Presidential aspirants assail plan for Iraq buildup

Presidential aspirants assail plan for Iraq buildupWASHINGTON — Sen. Hillary Rodham Clinton on Wednesday led a parade of potential 2008 presidential candidates — including two Republicans — in blasting President Bush's plan to increase troop levels in Iraq.Clinton, D-N.Y.,who has been criticized on the war by liberals in her own party, announced that she'll support a resolution disapproving of Bush's policy and will introduce legislation designed to keep troop levels in Iraq from going up. In her first detailed comments on the president's plan since returning from a four-day trip to Iraq and Afghanistan, Clinton said the Bush strategy is "not working."
The maneuvering underscored the deteriorating political situation for the president on Capitol Hill as Bush and Republican congressional leaders scrambled to head off a potentially embarrassing vote of no-confidence on his Iraq policy.
It also heightened the stakes for the State of the Union address that Bush will deliver to Congress on Tuesday. The following day, Senate Foreign Relations Chairman Joseph Biden, D-Del., plans to have the panel vote on a bipartisan resolution that declares Bush's planned increase in troops "not in the national interest."
The measure, which gained the support Wednesday of Sen. Olympia Snowe, R-Maine, was co-authored by Biden, Senate Armed Services Chairman Carl Levin, D-Mich., and Sen. Chuck Hagel, R-Neb., a Vietnam War combat veteran. "I will do everything I can to stop the president's policy," Hagel said at a news conference to announce the resolution. "I think it's dangerously irresponsible."
Biden and Hagel have said they are considering running for president in 2008. Other potential presidential candidates who aired misgivings about the president's policy Wednesday:
•Sen. Christopher Dodd, D-Conn., announced he'll introduce a bill, similar to Clinton's proposal, to cap troop strength in Iraq at current levels.
•Sen. Sam Brownback, R-Kan., who said he returned from a trip to Iraq discouraged about its prospects, observed in a floor speech: "The United States seems to care more about a peaceful Iraq than the Iraqis do. If that is the case, it is difficult to understand why more U.S. troops would make a difference."

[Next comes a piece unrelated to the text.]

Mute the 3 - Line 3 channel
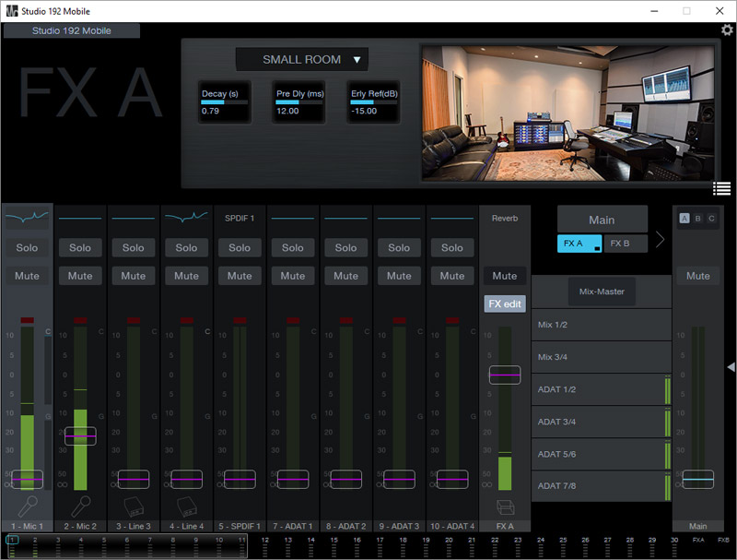 (134, 275)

•Sen. Barack Obama, D-Ill., said he'd support a cap on troop levels but also would introduce legislation calling for a phased withdrawal of U.S. forces from Iraq.

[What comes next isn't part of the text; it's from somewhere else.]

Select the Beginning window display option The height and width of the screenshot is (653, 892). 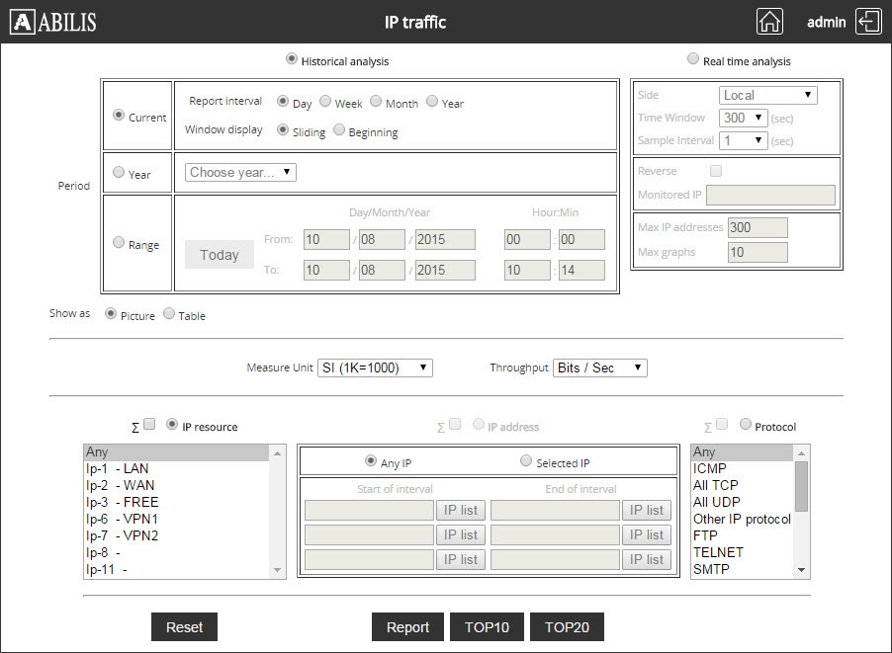pos(339,130)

Obama's announcement came minutes after Clinton's, intensifying the competition between the two celebrity Democrats. Obama announced this week he's raising money to explore a White House run.
His interest increases pressure on Clinton. The New York senator, the wife of former president Bill Clinton, has not yet declared her intention to run but is the front-runner among Democrats in public opinion polls.

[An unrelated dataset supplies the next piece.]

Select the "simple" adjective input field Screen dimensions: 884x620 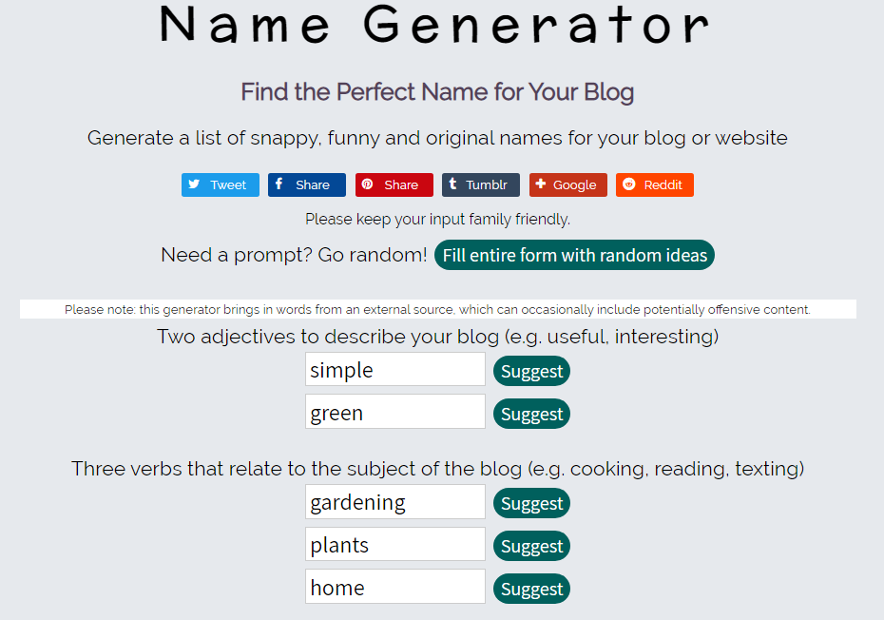(394, 370)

She was booed last summer, however, at a conference of Democratic liberals when she refused to back a definite timetable for withdrawing troops from Iraq. Clinton said Wednesday she has not changed her position; she favors a redeployment of U.S. troops but is not willing to put a date on when that should happen. "We do have national security interests in Iraq," she said.
In addition to capping troop levels, Clinton said, she wants to increase troops in Afghanistan and tie U.S. aid to Iraq to certain benchmarks. White House spokesman Tony Snow called Clinton's proposed cap "pretty extreme" because it would "tie one's hand in a time of war."
Bush spent part of Wednesday meeting with Republicans about his Iraq strategy. Sen. George Voinovich, R-Ohio, said the president and his aides spent more time listening to lawmakers' concerns than trying to persuade them to back the plan. Voinovich, still undecided about how he'll vote, said the main accomplishment of the session was to give the president a sense of how much convincing he has to do.
"I think we clarified for them what the reality is," he said.